Our most recent project is probably our most ambitious. The Centre for the Historical Record (CHR) has teamed up with the British Red Cross (BRC) to produce a database of 250,000 volunteers who worked for the BRC during the first world war. It is a massive undertaking, involving the transcription of nearly one quarter of a million 5×3 index cards (front and back), which hold information on individuals who signed up to help with the war effort, providing a wide range of services from nursing and ambulance driving in the theatre of war, to knitting socks and blankets back at home.

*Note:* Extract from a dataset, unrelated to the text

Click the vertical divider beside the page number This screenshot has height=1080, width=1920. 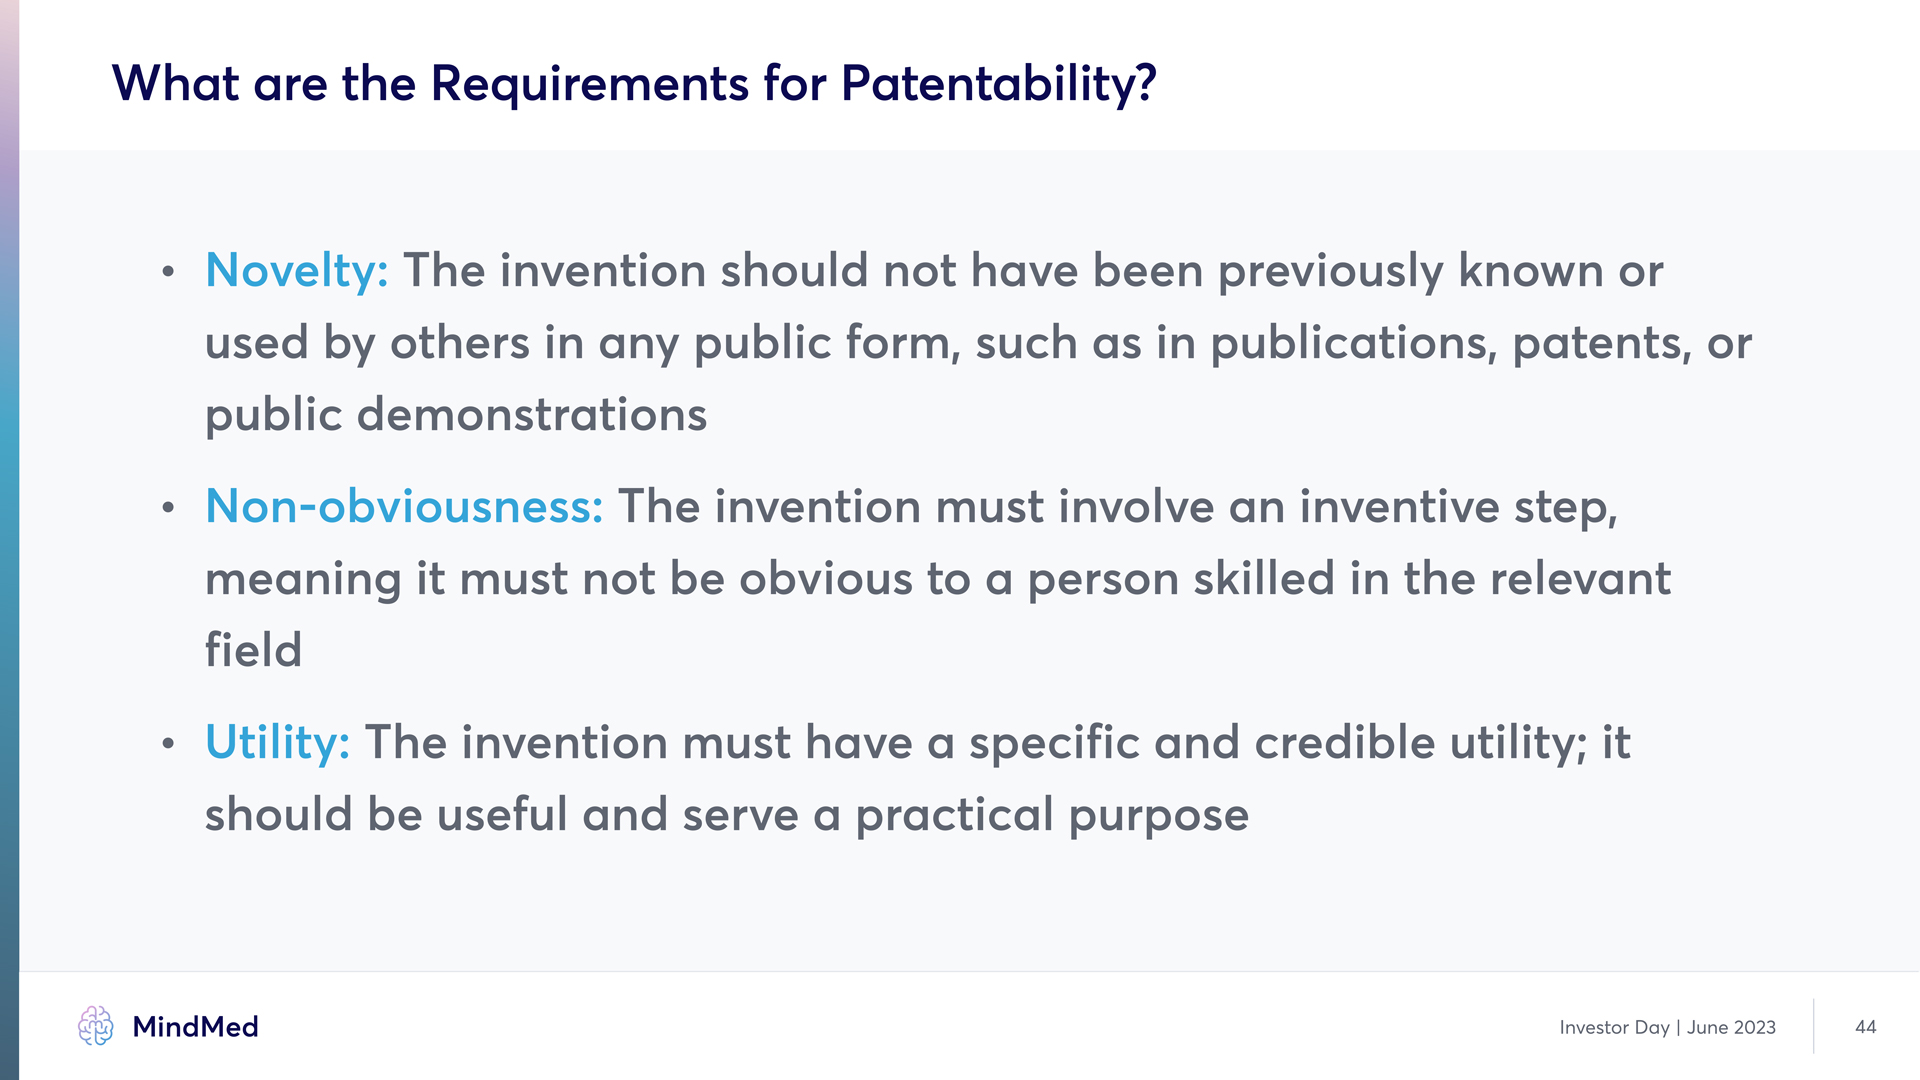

The work is being funded by the Heritage Lottery Fund.

THE HLF funding is worth £40,000 to the University and is provided to enable the digitisation of information relating to the VADs, which include names, locations, types of work undertaken and the number of hours dedicated. The CHR's role is to create a database of this fascinating collection. The BRC came to us because of our reputation for carrying out similar projects for other organisations (such as Great Ormond Street Hospital for Children, and King's College Archive), and our commitment to making historical records accessible to as wide an audience as possible, with no pay-wall barriers. As with our other digitising projects, this project also relies on the contributions of volunteer transcribers, working mainly online, to produce the database. Our existing team of local volunteers, who have worked with us on projects over the last ten years or so, are, of course, working on the project, but in order to meet targets we have had to increase our volunteer community by more than 10 fold. We now have over 400 volunteers (some of located overseas) signed up to the project.

We started the transcription process in July 2014, using a great website specially designed for the job by our long-term web consultant Oliver Cope, working with the CHR team and BRC archivist. Our target is to complete 300 cards a week to meet the project deadline of December 2015. We are optimistic of achieving this but are always looking for additional help. Anyone interested in joining the effort should get in touch with the team at Kingston or Jemma Lee, archivist at the British Red Cross.

The database is being released in weekly updates via the British Red Cross website, and is providing amazing insight into the contribution of non-combatants to the British war effort. As a large proportion of volunteers were women it will particularly reveal the significant contribution women made to the war effort both at home and in the field of battle. The collection contains details of some famous VADs, such as Vera Brittain, novelist and poet, Naomi Mitchison and most famous of all, Agatha Christie. But of more importance arguably, is the detail it will reveal of the contributions of less famous VADs; ordinary citizens who just wanted to make their contribution to the war effort.